As antiestablishment anger swept other parts of the nation, Georgia Republicans tapped an 18-year congressional veteran dogged by ethics allegations as the party's nominee for governor.
After a bitter runoff that featured nasty attack ads and dueling endorsements from potential 2012 presidential contenders, former U.S. Rep. Nathan Deal defeated ex-Secretary of State Karen Handel by 2,489 votes out of more than a half-million cast, according to unofficial returns.
Handel, who had cast herself as an outsider, conceded the race Wednesday, avoiding what could have been a drawn-out recount.

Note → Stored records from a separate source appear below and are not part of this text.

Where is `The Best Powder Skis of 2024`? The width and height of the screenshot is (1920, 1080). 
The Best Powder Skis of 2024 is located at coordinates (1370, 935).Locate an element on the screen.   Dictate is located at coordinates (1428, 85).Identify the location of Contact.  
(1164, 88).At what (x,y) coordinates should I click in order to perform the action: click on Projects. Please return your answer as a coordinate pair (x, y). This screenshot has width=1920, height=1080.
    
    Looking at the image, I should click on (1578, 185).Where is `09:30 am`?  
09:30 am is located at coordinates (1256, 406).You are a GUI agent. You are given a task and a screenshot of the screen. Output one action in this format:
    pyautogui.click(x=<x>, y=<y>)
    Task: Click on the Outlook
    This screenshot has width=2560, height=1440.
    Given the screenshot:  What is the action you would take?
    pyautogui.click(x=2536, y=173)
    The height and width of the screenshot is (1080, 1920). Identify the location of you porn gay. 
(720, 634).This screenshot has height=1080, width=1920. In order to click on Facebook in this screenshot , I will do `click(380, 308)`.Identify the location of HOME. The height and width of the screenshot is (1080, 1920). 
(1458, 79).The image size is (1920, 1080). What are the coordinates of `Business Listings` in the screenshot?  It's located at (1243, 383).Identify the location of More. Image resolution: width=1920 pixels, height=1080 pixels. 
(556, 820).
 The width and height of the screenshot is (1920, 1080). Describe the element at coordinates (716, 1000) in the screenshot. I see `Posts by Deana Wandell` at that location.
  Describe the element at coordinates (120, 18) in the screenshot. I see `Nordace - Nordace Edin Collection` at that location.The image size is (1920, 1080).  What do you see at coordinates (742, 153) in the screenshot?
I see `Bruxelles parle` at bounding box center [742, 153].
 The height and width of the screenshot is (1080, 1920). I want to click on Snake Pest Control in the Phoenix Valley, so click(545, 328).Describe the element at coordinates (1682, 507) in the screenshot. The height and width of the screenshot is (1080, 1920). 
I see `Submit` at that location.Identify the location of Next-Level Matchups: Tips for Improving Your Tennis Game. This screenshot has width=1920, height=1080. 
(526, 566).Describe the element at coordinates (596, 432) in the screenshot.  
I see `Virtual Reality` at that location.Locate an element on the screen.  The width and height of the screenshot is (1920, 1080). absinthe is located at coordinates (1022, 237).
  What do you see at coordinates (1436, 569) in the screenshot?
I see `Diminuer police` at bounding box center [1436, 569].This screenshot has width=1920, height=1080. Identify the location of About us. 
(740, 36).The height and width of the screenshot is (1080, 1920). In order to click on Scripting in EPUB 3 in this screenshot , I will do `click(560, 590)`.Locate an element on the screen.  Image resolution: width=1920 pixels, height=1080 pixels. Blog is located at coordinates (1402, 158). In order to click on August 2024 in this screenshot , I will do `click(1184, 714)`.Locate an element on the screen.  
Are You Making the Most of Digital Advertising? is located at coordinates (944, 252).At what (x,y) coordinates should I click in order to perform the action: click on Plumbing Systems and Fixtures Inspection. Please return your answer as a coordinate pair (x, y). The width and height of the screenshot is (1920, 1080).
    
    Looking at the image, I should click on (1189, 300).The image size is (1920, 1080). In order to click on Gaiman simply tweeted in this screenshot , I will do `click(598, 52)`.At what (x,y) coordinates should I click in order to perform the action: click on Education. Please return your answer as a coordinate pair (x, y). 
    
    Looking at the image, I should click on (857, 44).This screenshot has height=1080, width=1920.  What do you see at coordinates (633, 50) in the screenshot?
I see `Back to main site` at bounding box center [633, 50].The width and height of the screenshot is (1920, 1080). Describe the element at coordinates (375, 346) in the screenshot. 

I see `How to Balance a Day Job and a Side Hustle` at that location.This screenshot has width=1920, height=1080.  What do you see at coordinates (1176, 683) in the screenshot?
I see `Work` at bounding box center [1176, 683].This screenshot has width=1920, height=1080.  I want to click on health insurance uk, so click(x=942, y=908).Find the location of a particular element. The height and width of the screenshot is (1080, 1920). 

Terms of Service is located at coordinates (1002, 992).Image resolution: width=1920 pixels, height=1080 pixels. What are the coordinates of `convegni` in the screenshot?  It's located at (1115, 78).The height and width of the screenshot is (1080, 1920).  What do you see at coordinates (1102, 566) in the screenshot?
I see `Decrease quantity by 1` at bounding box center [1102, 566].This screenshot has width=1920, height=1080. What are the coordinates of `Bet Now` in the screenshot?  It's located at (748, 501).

Deal now faces a general election battle with Democrat Roy Barnes, a one-term governor who was ousted eight years ago by Republicans.
"The best thing for our party is to rally around Congressman Deal as our nominee in the fight against Roy Barnes," Handel said in a statement. "Barnes would return Georgia to a past that is best kept in our rearview mirror."
Republicans quickly closed ranks around Deal, with Handel leading the way. There was no mention of her campaign attacks when she labeled Deal "a corrupt relic of Washington."
Republicans quickly took aim at Barnes, who also has a lengthy political resume, including 22 years in the Legislature and four in the governor's mansion. Republicans are linking Barnes to the Obama administration, while Barnes argues that Georgia's ruling Republicans are driving the state to ruin.
While Georgia went with a political pedigree, elsewhere in the nation inexperience appeared to be a plus.
In Connecticut, World Wrestling Entertainment executive Linda McMahon nabbed the GOP senatorial nomination in her first run for office. And appointed Sen. Michael Bennet, of Colorado, won the Democratic nomination over a political veteran. It was Bennet's first time appearing on the ballot.
During the campaign, Handel hammered Deal on ethics allegations and attacked the "good ol' boy" network.
Earlier this year, the Office of Congressional Ethics found Deal may have violated U.S. House rules by lobbying state officials to keep intact a lucrative deal with the state that earned his auto salvage business $1.5 million from 2004 to 2008. Deal stepped down shortly before the office issued its findings to run for governor.
Georgia's revenue commissioner has received a federal subpoena related to his discussions with Deal, who says he has not been told he is the target or subject of a federal investigation.
During the campaign, Deal bashed Handel for being too liberal on abortion and gay rights.
Despite her ties to outgoing Gov. Sonny Perdue, Handel ran as an outsider and was the pick of former Alaska Gov. Sarah Palin. High-wattage political endorsements from Palin and others made Georgia's gubernatorial runoff look like a proving ground for the 2012 presidential race. Ex-presidential contender Mike Huckabee backed Deal as did former U.S. House Speaker Newt Gingrich. Mitt Romney, another 2009 White House contender, supported Handel.
The Palin touch proved not enough to push Handel to the finish line.
After coming in first in the state's seven-person July 20 primary — 11 percentage points ahead of Deal — Handel saw her lead evaporate.